Species of gastropod

Turbonilla interrupta, common name the interrupted turbonille, is a species of sea snail, a marine gastropod mollusk in the family Pyramidellidae, the pyrams and their allies.

==Description==
The shell grows to a length of 8 mm.

==Distribution==
This species occurs in the following locations:
- Caribbean Sea: Cuba, Venezuela
- Gulf of Mexico: Mexico
- Lesser Antilles
- Atlantic Ocean: Gulf of Maine, Gulf of St Lawrence (Canada), Azores, Argentina
- Puerto Rico
- United Kingdom Exclusive Economic Zone
- Mediterranean Sea.

Exercise set:
1/ Copy the text on Turbonilla interrupta word for word, between "Species of gastropod" and "length of 8 mm.", inclusive.
2/ According to the text on Turbonilla interrupta, to what length does the shell grow?

[Saved data entries]
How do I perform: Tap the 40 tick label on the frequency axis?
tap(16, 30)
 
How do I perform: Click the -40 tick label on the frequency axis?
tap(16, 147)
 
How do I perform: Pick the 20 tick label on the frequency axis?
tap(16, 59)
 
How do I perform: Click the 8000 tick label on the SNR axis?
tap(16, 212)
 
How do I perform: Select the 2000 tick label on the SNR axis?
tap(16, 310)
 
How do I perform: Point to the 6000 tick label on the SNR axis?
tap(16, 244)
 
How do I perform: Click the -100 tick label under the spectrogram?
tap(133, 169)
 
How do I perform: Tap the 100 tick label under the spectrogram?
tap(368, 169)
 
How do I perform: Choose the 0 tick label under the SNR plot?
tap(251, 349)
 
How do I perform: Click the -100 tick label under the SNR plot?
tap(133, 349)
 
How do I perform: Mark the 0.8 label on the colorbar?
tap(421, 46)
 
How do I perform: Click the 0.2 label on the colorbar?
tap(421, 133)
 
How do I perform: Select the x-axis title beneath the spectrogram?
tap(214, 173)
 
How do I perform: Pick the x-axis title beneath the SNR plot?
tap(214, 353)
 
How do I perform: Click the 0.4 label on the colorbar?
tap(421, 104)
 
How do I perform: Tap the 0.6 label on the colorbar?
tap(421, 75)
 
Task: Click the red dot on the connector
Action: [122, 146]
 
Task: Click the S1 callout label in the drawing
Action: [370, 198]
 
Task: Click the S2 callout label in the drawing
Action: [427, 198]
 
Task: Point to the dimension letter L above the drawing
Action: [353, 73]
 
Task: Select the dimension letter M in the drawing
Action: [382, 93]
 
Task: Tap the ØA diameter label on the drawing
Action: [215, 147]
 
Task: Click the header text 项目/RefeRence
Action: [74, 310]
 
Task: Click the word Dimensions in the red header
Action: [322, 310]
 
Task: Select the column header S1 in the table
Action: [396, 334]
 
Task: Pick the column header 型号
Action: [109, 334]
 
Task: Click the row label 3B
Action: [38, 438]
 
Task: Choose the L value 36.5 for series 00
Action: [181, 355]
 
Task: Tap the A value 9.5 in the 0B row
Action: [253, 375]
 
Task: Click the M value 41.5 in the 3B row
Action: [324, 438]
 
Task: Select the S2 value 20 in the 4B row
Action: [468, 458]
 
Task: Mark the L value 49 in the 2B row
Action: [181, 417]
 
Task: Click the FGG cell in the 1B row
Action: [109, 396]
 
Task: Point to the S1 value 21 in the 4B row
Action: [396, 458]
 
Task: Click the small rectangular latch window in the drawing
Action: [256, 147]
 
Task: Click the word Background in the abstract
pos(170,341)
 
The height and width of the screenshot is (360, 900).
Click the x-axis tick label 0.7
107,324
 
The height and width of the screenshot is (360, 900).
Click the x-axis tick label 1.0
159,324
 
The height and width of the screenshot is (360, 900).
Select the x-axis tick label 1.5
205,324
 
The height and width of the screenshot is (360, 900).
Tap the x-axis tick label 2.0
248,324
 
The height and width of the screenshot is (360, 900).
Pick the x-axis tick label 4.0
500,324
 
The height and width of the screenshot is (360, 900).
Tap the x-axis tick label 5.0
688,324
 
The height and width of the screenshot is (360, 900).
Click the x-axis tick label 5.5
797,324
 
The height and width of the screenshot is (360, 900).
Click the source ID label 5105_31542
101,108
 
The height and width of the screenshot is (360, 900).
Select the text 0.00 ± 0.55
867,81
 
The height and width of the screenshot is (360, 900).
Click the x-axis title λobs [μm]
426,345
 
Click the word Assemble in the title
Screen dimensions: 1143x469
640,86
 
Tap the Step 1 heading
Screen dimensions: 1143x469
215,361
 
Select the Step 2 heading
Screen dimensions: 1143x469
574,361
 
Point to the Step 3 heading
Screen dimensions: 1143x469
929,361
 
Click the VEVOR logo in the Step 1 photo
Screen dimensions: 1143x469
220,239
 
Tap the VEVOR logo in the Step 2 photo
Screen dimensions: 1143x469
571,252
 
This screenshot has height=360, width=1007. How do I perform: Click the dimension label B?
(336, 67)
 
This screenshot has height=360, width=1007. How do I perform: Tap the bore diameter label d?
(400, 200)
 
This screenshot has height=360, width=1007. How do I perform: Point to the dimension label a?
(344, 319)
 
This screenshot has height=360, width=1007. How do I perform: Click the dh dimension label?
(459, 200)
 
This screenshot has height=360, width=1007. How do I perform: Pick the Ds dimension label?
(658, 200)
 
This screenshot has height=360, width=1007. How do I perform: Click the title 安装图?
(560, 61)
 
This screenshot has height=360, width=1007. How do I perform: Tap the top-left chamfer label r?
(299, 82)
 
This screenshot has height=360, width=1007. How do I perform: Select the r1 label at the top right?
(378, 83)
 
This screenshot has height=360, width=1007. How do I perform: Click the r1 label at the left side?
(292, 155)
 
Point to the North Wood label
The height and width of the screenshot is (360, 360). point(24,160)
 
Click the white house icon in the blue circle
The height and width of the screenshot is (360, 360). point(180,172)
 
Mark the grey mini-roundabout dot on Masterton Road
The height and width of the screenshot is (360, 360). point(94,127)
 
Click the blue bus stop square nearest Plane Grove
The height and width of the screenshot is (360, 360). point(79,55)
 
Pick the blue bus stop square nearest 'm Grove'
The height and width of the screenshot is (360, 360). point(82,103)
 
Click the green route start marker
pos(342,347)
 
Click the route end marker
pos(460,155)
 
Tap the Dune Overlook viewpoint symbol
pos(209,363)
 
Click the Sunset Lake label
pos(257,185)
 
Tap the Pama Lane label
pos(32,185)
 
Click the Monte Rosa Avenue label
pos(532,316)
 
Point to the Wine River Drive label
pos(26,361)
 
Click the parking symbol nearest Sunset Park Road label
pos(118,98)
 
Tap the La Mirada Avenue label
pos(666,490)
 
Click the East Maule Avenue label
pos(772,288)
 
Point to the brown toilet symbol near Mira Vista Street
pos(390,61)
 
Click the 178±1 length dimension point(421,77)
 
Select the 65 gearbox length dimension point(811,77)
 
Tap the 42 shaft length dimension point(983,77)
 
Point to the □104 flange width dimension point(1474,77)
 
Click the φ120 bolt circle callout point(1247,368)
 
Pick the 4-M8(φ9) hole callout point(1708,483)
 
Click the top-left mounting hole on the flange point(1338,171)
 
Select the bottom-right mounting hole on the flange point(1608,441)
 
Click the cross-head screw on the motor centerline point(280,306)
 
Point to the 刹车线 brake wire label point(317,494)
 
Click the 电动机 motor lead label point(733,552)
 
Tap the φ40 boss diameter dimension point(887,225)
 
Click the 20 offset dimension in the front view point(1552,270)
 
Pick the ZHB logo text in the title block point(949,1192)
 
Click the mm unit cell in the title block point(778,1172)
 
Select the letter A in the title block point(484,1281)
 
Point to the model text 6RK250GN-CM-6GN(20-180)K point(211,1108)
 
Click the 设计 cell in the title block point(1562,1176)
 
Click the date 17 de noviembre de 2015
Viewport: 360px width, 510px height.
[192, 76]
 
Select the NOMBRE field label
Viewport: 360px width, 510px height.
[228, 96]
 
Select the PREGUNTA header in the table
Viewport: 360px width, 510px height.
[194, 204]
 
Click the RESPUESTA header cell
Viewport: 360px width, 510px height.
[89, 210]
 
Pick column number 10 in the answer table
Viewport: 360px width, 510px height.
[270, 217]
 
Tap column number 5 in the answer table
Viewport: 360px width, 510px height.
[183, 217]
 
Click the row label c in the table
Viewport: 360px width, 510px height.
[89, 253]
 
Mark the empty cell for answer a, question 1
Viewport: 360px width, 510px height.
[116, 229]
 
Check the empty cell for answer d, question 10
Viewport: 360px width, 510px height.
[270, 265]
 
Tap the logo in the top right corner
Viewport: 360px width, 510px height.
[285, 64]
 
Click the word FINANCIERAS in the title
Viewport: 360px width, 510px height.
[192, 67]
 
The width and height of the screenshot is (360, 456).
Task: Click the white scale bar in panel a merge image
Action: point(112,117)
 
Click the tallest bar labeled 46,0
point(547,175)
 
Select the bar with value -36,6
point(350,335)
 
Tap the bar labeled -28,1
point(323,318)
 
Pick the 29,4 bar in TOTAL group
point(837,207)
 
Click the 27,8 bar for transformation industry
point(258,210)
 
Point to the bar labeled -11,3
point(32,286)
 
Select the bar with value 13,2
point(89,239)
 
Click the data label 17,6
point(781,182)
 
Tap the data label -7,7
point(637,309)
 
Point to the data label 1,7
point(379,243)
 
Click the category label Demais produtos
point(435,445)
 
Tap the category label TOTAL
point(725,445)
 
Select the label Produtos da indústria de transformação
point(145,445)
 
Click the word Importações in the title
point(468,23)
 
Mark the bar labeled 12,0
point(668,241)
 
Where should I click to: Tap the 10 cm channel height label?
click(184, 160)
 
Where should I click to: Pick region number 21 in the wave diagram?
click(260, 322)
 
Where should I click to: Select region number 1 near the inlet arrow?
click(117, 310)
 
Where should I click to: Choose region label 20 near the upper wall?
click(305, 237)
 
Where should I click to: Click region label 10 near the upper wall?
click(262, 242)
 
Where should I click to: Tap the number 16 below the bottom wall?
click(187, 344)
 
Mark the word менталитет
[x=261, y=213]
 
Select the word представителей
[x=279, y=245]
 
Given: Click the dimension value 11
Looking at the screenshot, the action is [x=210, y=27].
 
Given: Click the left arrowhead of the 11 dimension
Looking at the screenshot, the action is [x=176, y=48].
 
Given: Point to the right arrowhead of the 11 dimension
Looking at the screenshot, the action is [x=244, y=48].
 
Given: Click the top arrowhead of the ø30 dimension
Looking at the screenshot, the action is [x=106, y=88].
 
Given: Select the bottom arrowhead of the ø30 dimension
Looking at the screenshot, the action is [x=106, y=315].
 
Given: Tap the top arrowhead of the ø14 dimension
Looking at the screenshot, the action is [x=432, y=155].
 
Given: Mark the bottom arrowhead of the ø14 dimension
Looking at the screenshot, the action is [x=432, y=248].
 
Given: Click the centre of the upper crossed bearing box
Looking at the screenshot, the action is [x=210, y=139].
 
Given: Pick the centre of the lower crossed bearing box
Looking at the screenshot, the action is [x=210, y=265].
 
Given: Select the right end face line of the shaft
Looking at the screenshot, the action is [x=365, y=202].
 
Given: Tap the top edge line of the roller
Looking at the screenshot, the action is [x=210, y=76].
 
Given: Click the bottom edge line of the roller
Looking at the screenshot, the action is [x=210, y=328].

Responses:
1/
Species of gastropod

Turbonilla interrupta, common name the interrupted turbonille, is a species of sea snail, a marine gastropod mollusk in the family Pyramidellidae, the pyrams and their allies.

==Description==
The shell grows to a length of 8 mm.

2/ 8 mm